::: RECORDS :::

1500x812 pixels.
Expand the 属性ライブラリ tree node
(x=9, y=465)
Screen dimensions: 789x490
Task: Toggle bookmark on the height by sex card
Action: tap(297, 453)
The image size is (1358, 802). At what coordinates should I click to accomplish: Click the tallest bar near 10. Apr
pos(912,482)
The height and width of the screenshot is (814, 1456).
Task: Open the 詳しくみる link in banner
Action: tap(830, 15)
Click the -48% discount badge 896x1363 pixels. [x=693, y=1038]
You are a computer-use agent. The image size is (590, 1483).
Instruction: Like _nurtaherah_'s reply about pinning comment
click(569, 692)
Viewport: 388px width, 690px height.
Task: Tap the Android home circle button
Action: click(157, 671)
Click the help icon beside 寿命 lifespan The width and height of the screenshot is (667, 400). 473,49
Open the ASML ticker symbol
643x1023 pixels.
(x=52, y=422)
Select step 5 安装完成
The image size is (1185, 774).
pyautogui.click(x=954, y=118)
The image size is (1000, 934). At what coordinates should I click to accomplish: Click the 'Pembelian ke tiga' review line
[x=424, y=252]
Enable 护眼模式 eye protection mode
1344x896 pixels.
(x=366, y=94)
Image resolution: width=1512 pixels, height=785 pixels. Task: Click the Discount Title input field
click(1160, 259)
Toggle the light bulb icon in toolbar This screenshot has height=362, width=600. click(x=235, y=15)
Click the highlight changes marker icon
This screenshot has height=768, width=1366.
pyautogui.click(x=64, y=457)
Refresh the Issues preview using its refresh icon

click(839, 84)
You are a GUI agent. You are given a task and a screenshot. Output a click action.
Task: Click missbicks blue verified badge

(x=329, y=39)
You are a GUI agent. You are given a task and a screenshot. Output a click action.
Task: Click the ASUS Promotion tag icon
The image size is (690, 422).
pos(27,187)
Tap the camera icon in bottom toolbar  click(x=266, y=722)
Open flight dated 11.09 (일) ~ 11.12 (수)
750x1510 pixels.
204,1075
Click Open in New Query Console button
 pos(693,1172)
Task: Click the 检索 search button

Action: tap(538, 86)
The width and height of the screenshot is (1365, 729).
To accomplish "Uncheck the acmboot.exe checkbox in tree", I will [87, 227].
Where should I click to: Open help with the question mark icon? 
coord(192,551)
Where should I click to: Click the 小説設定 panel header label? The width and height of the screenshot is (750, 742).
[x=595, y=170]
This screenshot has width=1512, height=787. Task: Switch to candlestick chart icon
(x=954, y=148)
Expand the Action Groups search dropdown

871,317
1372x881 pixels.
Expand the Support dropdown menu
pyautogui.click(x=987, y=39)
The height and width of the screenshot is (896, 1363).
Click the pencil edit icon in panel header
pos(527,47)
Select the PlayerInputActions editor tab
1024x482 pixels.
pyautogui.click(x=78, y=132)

:::

EXERCISE DESCRIPTION: The answer should be nothing more than the lines from the one with "Click Open in New Query Console button" through the end of the entries, restated word for word.

THE ANSWER:
Click Open in New Query Console button
 pos(693,1172)
Task: Click the 检索 search button

Action: tap(538, 86)
The width and height of the screenshot is (1365, 729).
To accomplish "Uncheck the acmboot.exe checkbox in tree", I will [87, 227].
Where should I click to: Open help with the question mark icon? 
coord(192,551)
Where should I click to: Click the 小説設定 panel header label? The width and height of the screenshot is (750, 742).
[x=595, y=170]
This screenshot has width=1512, height=787. Task: Switch to candlestick chart icon
(x=954, y=148)
Expand the Action Groups search dropdown

871,317
1372x881 pixels.
Expand the Support dropdown menu
pyautogui.click(x=987, y=39)
The height and width of the screenshot is (896, 1363).
Click the pencil edit icon in panel header
pos(527,47)
Select the PlayerInputActions editor tab
1024x482 pixels.
pyautogui.click(x=78, y=132)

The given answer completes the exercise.